Best Practices for Egressing Traffic

We recommend these best practices when you configure network rules with NAT egress IP addresses:

• Generally, use at least two egress IP addresses for a network rule to provide failover in case the destination isn’t reachable from the first priority.
• For network rules that only route traffic with sensitive applications, such as VoIP, configure one egress IP address. 

Multiple Egress IPs – Closest to the Source

When you have a rule that is configured with more than one egress IP address, how do you know which one is used? The following screenshot shows an example of a network rule with two egress IP addresses:

For network rules with multiple egress IP addresses, the Cato Cloud uses the egress IP address for the PoP that is geographically closest to the source. If the client can’t reach the destination via the first egress IP address, then it uses the second egress IP address.

For example, a network rule can egress the traffic from the New York PoP or from the Los Angeles PoP and the source is physically closer to the New York PoP. Cato tries to egress the specific traffic for this rule from the PoP in New York. If the destination isn’t reachable from the New York PoP, then Cato egresses the traffic from the Los Angeles PoP.

If you want to route all egress rules for the account via the PoP that is closest to the destination, instead of closest to the source, please contact Cato Networks Support.

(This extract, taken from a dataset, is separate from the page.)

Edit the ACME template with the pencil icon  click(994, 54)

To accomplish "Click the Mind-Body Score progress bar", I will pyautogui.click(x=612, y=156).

Using Egress IPs for VoIP Traffic

For network rules that only route traffic with sensitive applications, such as VoIP or ERP, we recommend that you configure only ONE egress IP address. The behavior for this rule is in case this PoP can’t reach the destination, the traffic isn’t switched to a second egress IP address. Instead, it waits until the egress IP address is reachable again and makes sure that the connection state is maintained.